[Collected data]
= = = = =

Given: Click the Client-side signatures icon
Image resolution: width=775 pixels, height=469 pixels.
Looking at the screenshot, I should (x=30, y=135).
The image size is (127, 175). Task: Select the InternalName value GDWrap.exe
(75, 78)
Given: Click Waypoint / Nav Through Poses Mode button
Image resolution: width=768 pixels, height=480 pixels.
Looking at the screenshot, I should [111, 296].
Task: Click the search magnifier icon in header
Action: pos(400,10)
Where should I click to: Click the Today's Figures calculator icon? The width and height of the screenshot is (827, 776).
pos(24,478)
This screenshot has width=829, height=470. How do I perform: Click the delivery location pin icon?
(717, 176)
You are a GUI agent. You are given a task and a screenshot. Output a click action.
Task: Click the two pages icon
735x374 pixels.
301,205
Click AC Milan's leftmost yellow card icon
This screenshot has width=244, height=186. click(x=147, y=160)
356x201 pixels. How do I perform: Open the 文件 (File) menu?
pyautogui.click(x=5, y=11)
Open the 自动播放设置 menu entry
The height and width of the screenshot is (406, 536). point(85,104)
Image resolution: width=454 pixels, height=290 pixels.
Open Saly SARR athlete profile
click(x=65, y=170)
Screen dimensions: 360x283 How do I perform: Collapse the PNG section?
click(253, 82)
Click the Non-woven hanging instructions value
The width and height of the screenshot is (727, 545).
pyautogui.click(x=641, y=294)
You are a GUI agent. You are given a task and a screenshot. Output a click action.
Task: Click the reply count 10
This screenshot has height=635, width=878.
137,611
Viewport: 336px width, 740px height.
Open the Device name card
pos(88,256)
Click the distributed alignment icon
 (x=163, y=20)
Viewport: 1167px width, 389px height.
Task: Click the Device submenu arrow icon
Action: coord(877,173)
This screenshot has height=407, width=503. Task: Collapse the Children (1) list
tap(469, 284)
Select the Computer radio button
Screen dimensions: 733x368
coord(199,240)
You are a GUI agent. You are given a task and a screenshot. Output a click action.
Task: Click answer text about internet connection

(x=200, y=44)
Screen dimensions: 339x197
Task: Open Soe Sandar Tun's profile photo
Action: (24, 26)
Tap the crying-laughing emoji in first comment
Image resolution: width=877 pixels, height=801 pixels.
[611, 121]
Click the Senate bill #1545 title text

= = = = =

◆ YOUR OBJECTIVE ◆
Every line in the records above that contains the word "button" is to be copied out.

◆ EXERCISE RESPONSE ◆
Given: Click Waypoint / Nav Through Poses Mode button
Select the Computer radio button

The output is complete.